_DESCRIPTION OF THE TASK_
Your output must consist solely of the lines from the one containing "You are a GUI" through the end of the records, reproduced exactly.

Stored data
◇ ◇ ◇ ◇ ◇
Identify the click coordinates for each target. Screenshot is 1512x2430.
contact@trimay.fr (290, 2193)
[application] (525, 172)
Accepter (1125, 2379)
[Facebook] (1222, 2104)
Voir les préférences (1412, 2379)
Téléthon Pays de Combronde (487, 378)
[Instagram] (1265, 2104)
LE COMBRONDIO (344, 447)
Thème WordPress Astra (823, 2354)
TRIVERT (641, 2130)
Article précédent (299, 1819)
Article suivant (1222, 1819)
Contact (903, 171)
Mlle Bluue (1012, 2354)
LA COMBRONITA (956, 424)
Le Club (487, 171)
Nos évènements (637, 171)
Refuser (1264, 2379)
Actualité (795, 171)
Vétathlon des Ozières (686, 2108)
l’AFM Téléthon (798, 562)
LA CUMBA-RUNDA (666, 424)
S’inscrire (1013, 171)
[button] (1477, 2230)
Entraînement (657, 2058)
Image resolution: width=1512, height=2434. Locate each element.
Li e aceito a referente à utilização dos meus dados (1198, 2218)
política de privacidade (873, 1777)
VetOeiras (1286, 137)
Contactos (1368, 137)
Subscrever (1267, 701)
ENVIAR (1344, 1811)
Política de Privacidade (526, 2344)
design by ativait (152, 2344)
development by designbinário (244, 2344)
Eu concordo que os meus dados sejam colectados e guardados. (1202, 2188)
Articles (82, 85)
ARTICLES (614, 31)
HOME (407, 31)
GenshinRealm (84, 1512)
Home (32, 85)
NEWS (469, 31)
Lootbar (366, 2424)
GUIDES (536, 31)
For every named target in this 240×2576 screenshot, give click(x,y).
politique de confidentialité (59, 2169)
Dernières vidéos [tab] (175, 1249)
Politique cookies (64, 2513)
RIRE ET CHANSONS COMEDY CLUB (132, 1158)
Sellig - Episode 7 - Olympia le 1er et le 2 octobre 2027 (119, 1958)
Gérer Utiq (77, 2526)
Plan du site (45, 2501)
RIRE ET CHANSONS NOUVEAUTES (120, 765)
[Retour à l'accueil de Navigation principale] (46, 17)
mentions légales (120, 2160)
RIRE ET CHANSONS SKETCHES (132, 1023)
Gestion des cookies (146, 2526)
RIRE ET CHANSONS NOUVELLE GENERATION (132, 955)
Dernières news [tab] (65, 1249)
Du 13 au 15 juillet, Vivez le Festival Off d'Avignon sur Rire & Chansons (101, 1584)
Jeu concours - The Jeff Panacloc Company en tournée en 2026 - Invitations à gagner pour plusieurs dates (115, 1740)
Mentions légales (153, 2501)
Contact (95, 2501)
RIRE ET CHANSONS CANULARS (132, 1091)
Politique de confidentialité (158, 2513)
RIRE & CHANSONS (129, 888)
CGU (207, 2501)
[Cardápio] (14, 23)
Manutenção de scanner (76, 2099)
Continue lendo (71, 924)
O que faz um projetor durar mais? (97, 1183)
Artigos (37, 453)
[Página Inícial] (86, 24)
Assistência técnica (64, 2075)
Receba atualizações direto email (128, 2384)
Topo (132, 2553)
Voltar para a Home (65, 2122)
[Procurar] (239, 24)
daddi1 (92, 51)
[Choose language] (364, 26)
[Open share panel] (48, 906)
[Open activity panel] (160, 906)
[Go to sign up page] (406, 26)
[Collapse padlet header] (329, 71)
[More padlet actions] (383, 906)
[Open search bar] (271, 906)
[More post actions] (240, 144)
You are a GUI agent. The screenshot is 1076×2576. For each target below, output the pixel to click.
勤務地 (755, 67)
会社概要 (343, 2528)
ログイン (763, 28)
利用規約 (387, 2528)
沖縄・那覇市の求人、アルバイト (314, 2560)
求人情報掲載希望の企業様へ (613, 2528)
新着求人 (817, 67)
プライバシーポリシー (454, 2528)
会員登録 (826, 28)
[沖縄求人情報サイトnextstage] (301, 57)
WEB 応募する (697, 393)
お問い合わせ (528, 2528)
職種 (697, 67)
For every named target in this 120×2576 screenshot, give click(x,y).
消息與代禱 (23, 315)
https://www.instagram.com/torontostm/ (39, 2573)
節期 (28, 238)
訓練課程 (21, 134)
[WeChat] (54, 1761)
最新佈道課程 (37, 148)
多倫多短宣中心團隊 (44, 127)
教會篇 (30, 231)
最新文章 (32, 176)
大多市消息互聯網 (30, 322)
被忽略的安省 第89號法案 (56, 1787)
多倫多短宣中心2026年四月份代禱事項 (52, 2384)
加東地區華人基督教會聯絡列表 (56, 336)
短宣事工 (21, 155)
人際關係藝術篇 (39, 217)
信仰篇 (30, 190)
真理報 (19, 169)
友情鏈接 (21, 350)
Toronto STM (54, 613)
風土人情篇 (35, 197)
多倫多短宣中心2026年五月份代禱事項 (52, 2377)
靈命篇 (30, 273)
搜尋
◇ ◇ ◇ ◇ ◇
_ANSWER TO THIS TASK_
You are a GUI agent. The screenshot is 1076×2576. For each target below, output the pixel to click.
勤務地 (755, 67)
会社概要 (343, 2528)
ログイン (763, 28)
利用規約 (387, 2528)
沖縄・那覇市の求人、アルバイト (314, 2560)
求人情報掲載希望の企業様へ (613, 2528)
新着求人 (817, 67)
プライバシーポリシー (454, 2528)
会員登録 (826, 28)
[沖縄求人情報サイトnextstage] (301, 57)
WEB 応募する (697, 393)
お問い合わせ (528, 2528)
職種 (697, 67)
For every named target in this 120×2576 screenshot, give click(x,y).
消息與代禱 (23, 315)
https://www.instagram.com/torontostm/ (39, 2573)
節期 (28, 238)
訓練課程 (21, 134)
[WeChat] (54, 1761)
最新佈道課程 (37, 148)
多倫多短宣中心團隊 (44, 127)
教會篇 (30, 231)
最新文章 (32, 176)
大多市消息互聯網 (30, 322)
被忽略的安省 第89號法案 (56, 1787)
多倫多短宣中心2026年四月份代禱事項 (52, 2384)
加東地區華人基督教會聯絡列表 (56, 336)
短宣事工 (21, 155)
人際關係藝術篇 (39, 217)
信仰篇 (30, 190)
真理報 (19, 169)
友情鏈接 (21, 350)
Toronto STM (54, 613)
風土人情篇 (35, 197)
多倫多短宣中心2026年五月份代禱事項 (52, 2377)
靈命篇 (30, 273)
搜尋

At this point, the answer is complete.